▶ _WHAT YOU HAVE TO DO_
How many lines in the items below contain the string "This"? Reply with the number alone.
╭─ MATERIALS PROVIDED
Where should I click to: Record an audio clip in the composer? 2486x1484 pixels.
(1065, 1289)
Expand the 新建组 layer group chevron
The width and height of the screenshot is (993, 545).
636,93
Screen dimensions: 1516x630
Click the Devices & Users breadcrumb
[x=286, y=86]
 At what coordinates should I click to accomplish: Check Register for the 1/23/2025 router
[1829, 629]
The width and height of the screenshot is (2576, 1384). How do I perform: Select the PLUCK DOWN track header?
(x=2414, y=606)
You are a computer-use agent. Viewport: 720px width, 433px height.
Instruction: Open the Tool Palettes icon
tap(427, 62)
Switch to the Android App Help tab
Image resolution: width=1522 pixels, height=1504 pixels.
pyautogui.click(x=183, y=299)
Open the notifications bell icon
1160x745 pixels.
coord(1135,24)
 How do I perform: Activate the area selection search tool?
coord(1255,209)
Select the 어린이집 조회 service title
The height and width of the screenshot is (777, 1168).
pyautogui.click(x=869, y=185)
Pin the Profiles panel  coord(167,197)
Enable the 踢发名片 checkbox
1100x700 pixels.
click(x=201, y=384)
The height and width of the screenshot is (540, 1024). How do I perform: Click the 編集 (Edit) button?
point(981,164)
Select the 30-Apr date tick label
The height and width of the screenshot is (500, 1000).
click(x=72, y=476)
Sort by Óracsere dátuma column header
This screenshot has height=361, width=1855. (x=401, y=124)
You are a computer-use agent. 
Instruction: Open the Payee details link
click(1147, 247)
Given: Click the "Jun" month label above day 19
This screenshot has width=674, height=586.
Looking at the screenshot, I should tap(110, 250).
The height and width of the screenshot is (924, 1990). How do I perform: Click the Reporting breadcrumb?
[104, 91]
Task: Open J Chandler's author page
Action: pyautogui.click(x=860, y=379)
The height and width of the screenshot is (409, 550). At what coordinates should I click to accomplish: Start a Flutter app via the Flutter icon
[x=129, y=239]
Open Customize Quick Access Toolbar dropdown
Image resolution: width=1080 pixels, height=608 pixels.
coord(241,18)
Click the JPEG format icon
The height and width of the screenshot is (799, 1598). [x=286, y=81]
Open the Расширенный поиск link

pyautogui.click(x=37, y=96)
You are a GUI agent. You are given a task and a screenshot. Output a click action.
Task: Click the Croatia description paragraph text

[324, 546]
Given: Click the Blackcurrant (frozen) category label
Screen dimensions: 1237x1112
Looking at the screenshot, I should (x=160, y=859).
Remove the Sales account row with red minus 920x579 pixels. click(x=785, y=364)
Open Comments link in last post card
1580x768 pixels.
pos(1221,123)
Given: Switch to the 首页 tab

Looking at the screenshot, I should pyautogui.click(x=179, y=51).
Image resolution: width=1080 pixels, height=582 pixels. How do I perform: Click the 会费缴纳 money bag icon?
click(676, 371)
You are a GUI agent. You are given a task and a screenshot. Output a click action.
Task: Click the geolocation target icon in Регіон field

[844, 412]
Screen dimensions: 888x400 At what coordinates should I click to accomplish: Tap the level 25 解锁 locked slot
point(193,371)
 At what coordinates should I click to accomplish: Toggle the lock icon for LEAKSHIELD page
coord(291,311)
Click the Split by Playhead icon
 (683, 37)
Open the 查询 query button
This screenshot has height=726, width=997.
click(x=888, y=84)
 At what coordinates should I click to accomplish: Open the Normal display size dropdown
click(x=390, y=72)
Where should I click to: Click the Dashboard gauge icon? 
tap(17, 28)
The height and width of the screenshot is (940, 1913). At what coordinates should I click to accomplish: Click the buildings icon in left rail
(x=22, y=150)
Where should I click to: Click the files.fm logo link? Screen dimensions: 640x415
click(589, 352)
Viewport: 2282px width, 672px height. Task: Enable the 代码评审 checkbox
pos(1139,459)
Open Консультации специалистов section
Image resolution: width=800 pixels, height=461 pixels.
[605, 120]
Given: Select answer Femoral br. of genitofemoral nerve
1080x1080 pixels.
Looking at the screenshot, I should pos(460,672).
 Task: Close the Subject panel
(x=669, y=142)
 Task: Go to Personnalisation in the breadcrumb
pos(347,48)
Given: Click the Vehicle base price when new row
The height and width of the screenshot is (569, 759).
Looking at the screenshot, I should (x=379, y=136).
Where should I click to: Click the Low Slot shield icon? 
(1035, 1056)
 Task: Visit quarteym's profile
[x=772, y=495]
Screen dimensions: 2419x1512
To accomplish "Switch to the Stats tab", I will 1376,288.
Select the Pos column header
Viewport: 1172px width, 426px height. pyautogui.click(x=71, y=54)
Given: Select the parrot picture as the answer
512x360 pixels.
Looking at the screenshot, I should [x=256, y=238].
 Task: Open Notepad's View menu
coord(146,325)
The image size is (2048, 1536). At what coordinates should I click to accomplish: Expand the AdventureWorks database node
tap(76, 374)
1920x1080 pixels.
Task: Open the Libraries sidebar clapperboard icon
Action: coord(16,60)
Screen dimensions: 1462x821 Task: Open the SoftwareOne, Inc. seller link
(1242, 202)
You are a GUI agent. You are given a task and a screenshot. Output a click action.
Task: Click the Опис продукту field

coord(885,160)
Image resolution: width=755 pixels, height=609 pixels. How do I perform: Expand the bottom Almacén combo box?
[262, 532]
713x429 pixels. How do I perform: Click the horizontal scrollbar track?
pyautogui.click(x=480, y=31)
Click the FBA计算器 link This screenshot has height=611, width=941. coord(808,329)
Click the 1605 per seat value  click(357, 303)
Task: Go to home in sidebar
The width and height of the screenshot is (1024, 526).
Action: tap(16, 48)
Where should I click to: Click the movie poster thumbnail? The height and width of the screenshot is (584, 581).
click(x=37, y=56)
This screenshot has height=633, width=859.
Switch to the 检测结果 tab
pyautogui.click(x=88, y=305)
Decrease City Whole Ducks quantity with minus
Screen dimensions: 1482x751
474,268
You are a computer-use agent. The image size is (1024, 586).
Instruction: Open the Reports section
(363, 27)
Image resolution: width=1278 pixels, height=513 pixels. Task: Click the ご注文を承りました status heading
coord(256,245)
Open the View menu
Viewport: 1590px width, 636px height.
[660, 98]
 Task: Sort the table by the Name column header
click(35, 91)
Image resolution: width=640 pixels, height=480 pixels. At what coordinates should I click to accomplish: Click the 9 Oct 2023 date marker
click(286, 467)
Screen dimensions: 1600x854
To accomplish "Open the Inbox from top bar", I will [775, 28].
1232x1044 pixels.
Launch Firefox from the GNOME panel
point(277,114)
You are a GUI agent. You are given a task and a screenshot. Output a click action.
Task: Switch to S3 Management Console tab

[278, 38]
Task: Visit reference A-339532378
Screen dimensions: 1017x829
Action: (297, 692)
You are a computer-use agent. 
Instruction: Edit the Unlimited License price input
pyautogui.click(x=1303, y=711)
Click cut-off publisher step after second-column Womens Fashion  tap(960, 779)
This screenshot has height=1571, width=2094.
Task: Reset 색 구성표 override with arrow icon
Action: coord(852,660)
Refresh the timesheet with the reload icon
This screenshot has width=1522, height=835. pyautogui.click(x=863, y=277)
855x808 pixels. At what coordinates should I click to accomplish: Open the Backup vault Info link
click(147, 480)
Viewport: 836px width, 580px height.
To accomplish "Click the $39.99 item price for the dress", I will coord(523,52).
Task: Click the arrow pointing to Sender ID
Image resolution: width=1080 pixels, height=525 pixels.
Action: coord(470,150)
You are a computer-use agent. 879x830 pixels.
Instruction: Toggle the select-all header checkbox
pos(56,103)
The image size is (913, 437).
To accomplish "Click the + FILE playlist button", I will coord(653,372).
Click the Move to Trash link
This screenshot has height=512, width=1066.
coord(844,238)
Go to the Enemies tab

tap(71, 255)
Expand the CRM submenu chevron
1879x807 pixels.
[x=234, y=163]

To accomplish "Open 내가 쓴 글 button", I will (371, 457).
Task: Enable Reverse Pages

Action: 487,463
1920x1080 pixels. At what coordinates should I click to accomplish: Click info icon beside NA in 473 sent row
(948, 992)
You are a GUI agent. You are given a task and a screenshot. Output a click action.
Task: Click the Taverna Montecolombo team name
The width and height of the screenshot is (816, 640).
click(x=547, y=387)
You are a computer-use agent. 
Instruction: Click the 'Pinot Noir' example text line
╰─
▶ _ANSWER TO THE PROBLEM_
8